If we take the interviewer request literally, you're still missing the [ ... ] formatting.

Naming

public string[] PrintStairs(int n)

This method is named as a verb indicating it's useful for its side effect, but it returns a value indicating it's useful for its return value. You should design APIs for one or the other but not both. Since your method is useful for its return value, a more appropriate name might be GenerateStairs or GetStairs.

Use more descriptive parameter names. numberOfStairs instead of n for example.

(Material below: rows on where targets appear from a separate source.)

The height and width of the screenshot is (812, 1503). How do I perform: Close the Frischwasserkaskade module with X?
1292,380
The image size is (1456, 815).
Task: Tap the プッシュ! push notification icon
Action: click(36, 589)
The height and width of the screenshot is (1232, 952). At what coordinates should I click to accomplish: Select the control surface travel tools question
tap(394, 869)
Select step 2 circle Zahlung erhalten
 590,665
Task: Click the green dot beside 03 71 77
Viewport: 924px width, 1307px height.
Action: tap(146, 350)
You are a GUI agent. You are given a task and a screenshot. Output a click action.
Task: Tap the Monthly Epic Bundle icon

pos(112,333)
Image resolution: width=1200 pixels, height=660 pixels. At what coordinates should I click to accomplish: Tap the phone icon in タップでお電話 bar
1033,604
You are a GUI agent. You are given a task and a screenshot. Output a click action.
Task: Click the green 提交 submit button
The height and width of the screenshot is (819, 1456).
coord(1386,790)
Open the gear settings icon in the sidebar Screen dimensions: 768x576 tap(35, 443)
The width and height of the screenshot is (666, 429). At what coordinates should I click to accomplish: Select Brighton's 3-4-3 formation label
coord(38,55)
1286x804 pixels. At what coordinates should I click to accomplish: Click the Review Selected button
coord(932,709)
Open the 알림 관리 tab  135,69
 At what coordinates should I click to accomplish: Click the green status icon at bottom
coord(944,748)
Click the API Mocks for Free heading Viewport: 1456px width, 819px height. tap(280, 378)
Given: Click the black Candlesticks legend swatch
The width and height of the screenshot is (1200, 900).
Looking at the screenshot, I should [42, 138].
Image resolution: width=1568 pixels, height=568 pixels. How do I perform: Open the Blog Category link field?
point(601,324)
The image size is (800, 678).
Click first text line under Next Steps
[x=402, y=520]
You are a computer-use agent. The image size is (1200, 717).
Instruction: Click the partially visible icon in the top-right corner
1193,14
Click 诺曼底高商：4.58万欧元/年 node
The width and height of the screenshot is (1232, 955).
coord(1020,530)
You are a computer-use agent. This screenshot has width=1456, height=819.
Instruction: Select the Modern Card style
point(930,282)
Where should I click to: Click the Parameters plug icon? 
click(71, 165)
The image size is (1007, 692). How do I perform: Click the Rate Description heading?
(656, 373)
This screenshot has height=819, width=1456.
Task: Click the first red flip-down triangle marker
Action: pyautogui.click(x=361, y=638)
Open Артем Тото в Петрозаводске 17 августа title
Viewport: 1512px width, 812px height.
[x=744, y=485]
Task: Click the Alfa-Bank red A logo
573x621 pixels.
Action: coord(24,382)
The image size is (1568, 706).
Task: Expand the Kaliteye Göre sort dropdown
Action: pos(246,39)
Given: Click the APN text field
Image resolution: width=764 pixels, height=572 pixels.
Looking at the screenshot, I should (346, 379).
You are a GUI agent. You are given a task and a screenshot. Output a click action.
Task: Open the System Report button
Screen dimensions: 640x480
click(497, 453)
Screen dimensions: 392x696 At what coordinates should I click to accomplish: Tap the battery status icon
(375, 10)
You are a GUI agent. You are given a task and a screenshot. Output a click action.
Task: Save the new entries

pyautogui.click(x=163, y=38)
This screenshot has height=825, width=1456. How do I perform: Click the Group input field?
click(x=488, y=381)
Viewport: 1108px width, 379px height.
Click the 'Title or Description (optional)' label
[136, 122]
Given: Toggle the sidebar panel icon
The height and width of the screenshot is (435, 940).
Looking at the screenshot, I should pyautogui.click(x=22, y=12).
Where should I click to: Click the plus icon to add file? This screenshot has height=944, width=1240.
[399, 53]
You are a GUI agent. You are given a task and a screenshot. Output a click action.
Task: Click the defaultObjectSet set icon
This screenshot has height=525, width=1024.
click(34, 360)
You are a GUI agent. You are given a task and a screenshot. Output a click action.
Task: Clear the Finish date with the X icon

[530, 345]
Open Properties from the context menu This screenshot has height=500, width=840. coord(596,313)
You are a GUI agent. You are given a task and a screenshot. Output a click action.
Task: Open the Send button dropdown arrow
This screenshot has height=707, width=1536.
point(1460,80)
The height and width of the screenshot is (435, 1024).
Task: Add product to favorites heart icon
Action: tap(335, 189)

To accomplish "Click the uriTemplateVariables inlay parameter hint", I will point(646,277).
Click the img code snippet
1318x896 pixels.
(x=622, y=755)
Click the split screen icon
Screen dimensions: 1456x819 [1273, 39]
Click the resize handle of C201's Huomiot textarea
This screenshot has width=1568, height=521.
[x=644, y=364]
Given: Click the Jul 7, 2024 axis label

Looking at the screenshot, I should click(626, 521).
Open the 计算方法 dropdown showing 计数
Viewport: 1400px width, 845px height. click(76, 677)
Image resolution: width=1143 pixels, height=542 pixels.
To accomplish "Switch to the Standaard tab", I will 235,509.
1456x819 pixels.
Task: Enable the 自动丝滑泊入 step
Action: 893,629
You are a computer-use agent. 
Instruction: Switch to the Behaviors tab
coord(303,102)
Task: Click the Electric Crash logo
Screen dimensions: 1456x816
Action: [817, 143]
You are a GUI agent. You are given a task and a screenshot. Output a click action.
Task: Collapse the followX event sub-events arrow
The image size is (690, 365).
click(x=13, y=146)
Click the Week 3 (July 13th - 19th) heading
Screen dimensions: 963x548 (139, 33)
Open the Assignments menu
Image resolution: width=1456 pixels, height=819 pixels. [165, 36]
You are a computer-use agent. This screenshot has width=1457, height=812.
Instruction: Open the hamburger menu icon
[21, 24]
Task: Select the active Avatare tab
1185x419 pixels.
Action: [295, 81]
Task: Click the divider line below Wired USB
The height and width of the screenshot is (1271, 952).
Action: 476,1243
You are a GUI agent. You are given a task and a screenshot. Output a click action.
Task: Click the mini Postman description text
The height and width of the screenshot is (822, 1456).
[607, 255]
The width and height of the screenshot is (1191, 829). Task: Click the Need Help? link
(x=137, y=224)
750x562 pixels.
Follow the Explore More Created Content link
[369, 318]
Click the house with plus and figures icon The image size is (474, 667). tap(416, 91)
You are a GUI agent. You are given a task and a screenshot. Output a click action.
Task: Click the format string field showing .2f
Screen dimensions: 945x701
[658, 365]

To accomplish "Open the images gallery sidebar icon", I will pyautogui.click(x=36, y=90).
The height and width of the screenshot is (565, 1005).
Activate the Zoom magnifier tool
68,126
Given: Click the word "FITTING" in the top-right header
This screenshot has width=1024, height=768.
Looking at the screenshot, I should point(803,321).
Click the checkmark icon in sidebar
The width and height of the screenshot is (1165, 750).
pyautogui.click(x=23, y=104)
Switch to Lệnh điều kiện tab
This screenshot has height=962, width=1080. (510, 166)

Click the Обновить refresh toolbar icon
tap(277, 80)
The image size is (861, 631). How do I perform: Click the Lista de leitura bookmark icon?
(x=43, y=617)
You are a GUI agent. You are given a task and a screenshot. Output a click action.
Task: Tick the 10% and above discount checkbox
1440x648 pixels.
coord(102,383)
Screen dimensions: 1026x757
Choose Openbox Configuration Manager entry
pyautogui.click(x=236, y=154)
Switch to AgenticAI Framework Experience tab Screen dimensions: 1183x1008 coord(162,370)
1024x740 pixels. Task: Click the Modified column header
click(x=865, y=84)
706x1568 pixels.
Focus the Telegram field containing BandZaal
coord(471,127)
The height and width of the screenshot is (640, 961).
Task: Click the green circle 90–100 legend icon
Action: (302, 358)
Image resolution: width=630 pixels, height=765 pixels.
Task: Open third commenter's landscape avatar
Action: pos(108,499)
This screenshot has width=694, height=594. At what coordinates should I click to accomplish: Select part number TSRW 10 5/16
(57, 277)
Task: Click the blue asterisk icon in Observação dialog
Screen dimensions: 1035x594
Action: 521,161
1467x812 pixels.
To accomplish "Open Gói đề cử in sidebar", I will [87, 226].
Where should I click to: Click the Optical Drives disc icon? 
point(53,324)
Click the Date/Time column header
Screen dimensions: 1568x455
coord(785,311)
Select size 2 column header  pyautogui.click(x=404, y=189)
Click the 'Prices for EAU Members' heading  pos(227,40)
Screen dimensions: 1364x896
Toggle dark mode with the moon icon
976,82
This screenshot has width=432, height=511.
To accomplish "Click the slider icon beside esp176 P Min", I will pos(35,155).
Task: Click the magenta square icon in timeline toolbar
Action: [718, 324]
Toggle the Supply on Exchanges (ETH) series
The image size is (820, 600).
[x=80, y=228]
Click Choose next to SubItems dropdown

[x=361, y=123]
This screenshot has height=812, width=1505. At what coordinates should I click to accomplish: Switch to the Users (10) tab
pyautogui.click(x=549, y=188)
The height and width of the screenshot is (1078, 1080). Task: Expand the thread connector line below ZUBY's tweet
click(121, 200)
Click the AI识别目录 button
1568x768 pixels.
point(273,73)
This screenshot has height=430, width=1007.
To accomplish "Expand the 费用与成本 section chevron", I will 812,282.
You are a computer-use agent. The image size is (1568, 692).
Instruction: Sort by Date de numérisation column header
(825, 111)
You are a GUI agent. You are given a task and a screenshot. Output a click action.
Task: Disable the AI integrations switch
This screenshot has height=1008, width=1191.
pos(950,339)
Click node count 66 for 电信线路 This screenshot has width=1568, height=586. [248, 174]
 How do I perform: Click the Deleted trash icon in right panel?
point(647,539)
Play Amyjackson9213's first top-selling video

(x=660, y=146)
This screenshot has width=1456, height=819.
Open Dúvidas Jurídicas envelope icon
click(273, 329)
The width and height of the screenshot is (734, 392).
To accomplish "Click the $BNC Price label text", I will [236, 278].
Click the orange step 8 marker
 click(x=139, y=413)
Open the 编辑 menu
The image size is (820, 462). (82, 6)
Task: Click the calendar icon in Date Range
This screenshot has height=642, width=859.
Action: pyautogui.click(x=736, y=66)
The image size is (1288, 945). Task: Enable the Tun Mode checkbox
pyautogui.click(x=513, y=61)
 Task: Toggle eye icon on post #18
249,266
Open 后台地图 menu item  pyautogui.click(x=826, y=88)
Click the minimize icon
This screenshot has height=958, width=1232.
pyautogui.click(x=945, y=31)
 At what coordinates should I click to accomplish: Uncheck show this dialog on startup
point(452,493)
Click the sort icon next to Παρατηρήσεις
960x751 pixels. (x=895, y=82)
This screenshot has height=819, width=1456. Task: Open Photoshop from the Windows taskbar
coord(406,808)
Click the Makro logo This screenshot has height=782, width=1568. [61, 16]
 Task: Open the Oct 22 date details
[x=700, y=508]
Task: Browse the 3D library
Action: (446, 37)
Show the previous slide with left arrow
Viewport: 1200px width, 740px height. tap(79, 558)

You use two different names, row and level, for different manifestations of the same concept: a step in your staircase. I'd unify these and call them rowIndex and rowBuilder respectively, or maybe stepIndex and stepBuilder.

Input validation

Your method crashes for negative values of n. If negative numbers are not valid inputs to the method, that fact should be documented by a method header and by throwing an ArgumentOutOfRangeException.

String APIs

result[row] = string.Concat(new string(level.ToString()));

This is a very complicated way of saying result[row] = level.ToString()! string.Concat is an API for concatenating strings, but you are only giving it one string which does nothing but give you the same string out again.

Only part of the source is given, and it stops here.